:: Source material
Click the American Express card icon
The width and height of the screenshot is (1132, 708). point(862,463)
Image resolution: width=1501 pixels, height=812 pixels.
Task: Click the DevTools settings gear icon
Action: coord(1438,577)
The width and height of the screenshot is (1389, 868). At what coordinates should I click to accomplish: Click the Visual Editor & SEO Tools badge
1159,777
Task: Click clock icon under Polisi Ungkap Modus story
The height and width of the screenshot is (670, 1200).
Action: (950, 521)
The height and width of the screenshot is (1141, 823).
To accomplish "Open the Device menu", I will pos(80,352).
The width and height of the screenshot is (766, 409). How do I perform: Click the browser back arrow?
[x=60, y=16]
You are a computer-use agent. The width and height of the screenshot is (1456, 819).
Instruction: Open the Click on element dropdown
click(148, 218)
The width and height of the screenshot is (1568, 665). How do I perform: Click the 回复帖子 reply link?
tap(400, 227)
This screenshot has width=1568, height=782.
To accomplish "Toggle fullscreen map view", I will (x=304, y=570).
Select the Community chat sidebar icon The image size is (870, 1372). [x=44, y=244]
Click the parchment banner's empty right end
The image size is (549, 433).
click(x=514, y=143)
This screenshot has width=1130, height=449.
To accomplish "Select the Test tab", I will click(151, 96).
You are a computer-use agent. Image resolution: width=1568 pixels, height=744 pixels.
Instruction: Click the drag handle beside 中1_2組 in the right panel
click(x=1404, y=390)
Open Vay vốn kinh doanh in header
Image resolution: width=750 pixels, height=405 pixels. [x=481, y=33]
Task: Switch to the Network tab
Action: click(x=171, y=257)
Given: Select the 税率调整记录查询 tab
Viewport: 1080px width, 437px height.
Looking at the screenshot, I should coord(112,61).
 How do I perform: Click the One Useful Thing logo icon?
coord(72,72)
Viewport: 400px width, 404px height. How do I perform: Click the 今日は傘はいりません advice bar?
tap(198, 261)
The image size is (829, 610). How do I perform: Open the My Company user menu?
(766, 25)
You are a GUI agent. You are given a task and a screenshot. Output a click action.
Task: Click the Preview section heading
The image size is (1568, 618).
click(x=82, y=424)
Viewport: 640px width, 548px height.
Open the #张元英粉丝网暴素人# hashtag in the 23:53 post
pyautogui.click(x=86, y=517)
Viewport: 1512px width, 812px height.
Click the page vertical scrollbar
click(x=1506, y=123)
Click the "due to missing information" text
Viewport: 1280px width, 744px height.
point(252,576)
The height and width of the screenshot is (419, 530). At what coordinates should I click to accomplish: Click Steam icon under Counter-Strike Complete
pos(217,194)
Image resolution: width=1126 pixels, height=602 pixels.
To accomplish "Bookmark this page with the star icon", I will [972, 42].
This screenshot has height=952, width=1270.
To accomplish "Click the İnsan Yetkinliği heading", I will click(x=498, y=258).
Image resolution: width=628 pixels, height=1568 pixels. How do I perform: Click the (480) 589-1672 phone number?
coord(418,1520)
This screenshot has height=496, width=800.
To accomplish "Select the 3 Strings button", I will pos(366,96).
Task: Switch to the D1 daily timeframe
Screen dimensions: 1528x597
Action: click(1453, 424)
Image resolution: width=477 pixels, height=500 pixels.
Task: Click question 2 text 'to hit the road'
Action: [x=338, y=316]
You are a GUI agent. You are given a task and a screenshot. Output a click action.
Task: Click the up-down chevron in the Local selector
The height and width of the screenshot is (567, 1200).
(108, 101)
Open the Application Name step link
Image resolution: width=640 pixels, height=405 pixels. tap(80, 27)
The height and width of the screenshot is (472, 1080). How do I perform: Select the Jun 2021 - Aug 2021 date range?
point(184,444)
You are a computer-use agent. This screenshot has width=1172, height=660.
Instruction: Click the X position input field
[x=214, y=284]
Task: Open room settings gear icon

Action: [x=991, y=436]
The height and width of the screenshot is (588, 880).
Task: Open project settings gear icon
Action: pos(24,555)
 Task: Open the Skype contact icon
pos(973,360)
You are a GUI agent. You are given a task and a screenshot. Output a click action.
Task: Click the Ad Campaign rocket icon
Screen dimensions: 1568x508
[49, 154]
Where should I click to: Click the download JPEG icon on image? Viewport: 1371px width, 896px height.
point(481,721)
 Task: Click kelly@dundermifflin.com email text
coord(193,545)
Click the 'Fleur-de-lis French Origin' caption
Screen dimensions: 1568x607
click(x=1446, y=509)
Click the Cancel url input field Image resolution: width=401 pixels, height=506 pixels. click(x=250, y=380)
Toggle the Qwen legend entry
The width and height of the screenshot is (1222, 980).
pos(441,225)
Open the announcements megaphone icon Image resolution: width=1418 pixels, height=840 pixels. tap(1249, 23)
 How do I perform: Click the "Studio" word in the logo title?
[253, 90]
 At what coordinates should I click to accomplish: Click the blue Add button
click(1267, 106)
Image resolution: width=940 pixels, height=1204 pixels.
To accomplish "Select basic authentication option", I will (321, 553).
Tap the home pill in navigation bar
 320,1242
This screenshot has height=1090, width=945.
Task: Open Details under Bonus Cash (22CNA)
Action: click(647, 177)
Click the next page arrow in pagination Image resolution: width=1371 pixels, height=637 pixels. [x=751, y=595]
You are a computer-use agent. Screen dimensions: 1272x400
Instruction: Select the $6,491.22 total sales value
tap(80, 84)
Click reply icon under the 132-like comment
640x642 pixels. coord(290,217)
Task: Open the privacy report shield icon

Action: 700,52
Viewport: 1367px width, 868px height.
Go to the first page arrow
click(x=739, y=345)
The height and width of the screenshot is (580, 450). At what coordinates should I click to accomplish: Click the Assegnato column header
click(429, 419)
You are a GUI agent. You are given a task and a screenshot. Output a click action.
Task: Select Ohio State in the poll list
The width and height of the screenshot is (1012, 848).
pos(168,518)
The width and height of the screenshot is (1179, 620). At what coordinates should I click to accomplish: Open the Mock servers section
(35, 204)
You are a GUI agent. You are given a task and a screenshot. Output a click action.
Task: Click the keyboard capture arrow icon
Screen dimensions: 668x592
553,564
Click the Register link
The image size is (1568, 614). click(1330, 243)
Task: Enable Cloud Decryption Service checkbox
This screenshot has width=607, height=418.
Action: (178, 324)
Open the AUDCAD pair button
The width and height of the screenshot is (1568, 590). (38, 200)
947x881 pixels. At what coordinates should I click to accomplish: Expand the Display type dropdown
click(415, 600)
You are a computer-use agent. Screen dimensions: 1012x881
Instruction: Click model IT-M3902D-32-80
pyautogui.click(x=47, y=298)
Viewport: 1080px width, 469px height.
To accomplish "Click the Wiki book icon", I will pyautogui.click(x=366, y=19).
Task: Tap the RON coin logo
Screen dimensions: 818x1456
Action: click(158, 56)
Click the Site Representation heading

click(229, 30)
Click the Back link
::::
Task goal:
Copy out the entries above again, keeping them exact.

Answer to this exercise:
Click the American Express card icon
The width and height of the screenshot is (1132, 708). point(862,463)
Image resolution: width=1501 pixels, height=812 pixels.
Task: Click the DevTools settings gear icon
Action: coord(1438,577)
The width and height of the screenshot is (1389, 868). At what coordinates should I click to accomplish: Click the Visual Editor & SEO Tools badge
1159,777
Task: Click clock icon under Polisi Ungkap Modus story
The height and width of the screenshot is (670, 1200).
Action: (950, 521)
The height and width of the screenshot is (1141, 823).
To accomplish "Open the Device menu", I will pos(80,352).
The width and height of the screenshot is (766, 409). How do I perform: Click the browser back arrow?
[x=60, y=16]
You are a computer-use agent. The width and height of the screenshot is (1456, 819).
Instruction: Open the Click on element dropdown
click(148, 218)
The width and height of the screenshot is (1568, 665). How do I perform: Click the 回复帖子 reply link?
tap(400, 227)
This screenshot has width=1568, height=782.
To accomplish "Toggle fullscreen map view", I will (x=304, y=570).
Select the Community chat sidebar icon The image size is (870, 1372). [x=44, y=244]
Click the parchment banner's empty right end
The image size is (549, 433).
click(x=514, y=143)
This screenshot has width=1130, height=449.
To accomplish "Select the Test tab", I will click(151, 96).
You are a computer-use agent. Image resolution: width=1568 pixels, height=744 pixels.
Instruction: Click the drag handle beside 中1_2組 in the right panel
click(x=1404, y=390)
Open Vay vốn kinh doanh in header
Image resolution: width=750 pixels, height=405 pixels. [x=481, y=33]
Task: Switch to the Network tab
Action: click(x=171, y=257)
Given: Select the 税率调整记录查询 tab
Viewport: 1080px width, 437px height.
Looking at the screenshot, I should coord(112,61).
 How do I perform: Click the One Useful Thing logo icon?
coord(72,72)
Viewport: 400px width, 404px height. How do I perform: Click the 今日は傘はいりません advice bar?
tap(198, 261)
The image size is (829, 610). How do I perform: Open the My Company user menu?
(766, 25)
You are a GUI agent. You are given a task and a screenshot. Output a click action.
Task: Click the Preview section heading
The image size is (1568, 618).
click(x=82, y=424)
Viewport: 640px width, 548px height.
Open the #张元英粉丝网暴素人# hashtag in the 23:53 post
pyautogui.click(x=86, y=517)
Viewport: 1512px width, 812px height.
Click the page vertical scrollbar
click(x=1506, y=123)
Click the "due to missing information" text
Viewport: 1280px width, 744px height.
point(252,576)
The height and width of the screenshot is (419, 530). At what coordinates should I click to accomplish: Click Steam icon under Counter-Strike Complete
pos(217,194)
Image resolution: width=1126 pixels, height=602 pixels.
To accomplish "Bookmark this page with the star icon", I will [972, 42].
This screenshot has height=952, width=1270.
To accomplish "Click the İnsan Yetkinliği heading", I will click(x=498, y=258).
Image resolution: width=628 pixels, height=1568 pixels. How do I perform: Click the (480) 589-1672 phone number?
coord(418,1520)
This screenshot has height=496, width=800.
To accomplish "Select the 3 Strings button", I will pos(366,96).
Task: Switch to the D1 daily timeframe
Screen dimensions: 1528x597
Action: click(1453, 424)
Image resolution: width=477 pixels, height=500 pixels.
Task: Click question 2 text 'to hit the road'
Action: [x=338, y=316]
You are a GUI agent. You are given a task and a screenshot. Output a click action.
Task: Click the up-down chevron in the Local selector
The height and width of the screenshot is (567, 1200).
(108, 101)
Open the Application Name step link
Image resolution: width=640 pixels, height=405 pixels. tap(80, 27)
The height and width of the screenshot is (472, 1080). How do I perform: Select the Jun 2021 - Aug 2021 date range?
point(184,444)
You are a computer-use agent. This screenshot has width=1172, height=660.
Instruction: Click the X position input field
[x=214, y=284]
Task: Open room settings gear icon

Action: [x=991, y=436]
The height and width of the screenshot is (588, 880).
Task: Open project settings gear icon
Action: pos(24,555)
 Task: Open the Skype contact icon
pos(973,360)
You are a GUI agent. You are given a task and a screenshot. Output a click action.
Task: Click the Ad Campaign rocket icon
Screen dimensions: 1568x508
[49, 154]
Where should I click to: Click the download JPEG icon on image? Viewport: 1371px width, 896px height.
point(481,721)
 Task: Click kelly@dundermifflin.com email text
coord(193,545)
Click the 'Fleur-de-lis French Origin' caption
Screen dimensions: 1568x607
click(x=1446, y=509)
Click the Cancel url input field Image resolution: width=401 pixels, height=506 pixels. click(x=250, y=380)
Toggle the Qwen legend entry
The width and height of the screenshot is (1222, 980).
pos(441,225)
Open the announcements megaphone icon Image resolution: width=1418 pixels, height=840 pixels. tap(1249, 23)
 How do I perform: Click the "Studio" word in the logo title?
[253, 90]
 At what coordinates should I click to accomplish: Click the blue Add button
click(1267, 106)
Image resolution: width=940 pixels, height=1204 pixels.
To accomplish "Select basic authentication option", I will (321, 553).
Tap the home pill in navigation bar
 320,1242
This screenshot has height=1090, width=945.
Task: Open Details under Bonus Cash (22CNA)
Action: click(647, 177)
Click the next page arrow in pagination Image resolution: width=1371 pixels, height=637 pixels. [x=751, y=595]
You are a computer-use agent. Screen dimensions: 1272x400
Instruction: Select the $6,491.22 total sales value
tap(80, 84)
Click reply icon under the 132-like comment
640x642 pixels. coord(290,217)
Task: Open the privacy report shield icon

Action: 700,52
Viewport: 1367px width, 868px height.
Go to the first page arrow
click(x=739, y=345)
The height and width of the screenshot is (580, 450). At what coordinates should I click to accomplish: Click the Assegnato column header
click(429, 419)
You are a GUI agent. You are given a task and a screenshot. Output a click action.
Task: Select Ohio State in the poll list
The width and height of the screenshot is (1012, 848).
pos(168,518)
The width and height of the screenshot is (1179, 620). At what coordinates should I click to accomplish: Open the Mock servers section
(35, 204)
You are a GUI agent. You are given a task and a screenshot. Output a click action.
Task: Click the keyboard capture arrow icon
Screen dimensions: 668x592
553,564
Click the Register link
The image size is (1568, 614). click(1330, 243)
Task: Enable Cloud Decryption Service checkbox
This screenshot has width=607, height=418.
Action: (178, 324)
Open the AUDCAD pair button
The width and height of the screenshot is (1568, 590). (38, 200)
947x881 pixels. At what coordinates should I click to accomplish: Expand the Display type dropdown
click(415, 600)
You are a computer-use agent. Screen dimensions: 1012x881
Instruction: Click model IT-M3902D-32-80
pyautogui.click(x=47, y=298)
Viewport: 1080px width, 469px height.
To accomplish "Click the Wiki book icon", I will pyautogui.click(x=366, y=19).
Task: Tap the RON coin logo
Screen dimensions: 818x1456
Action: click(158, 56)
Click the Site Representation heading

click(229, 30)
Click the Back link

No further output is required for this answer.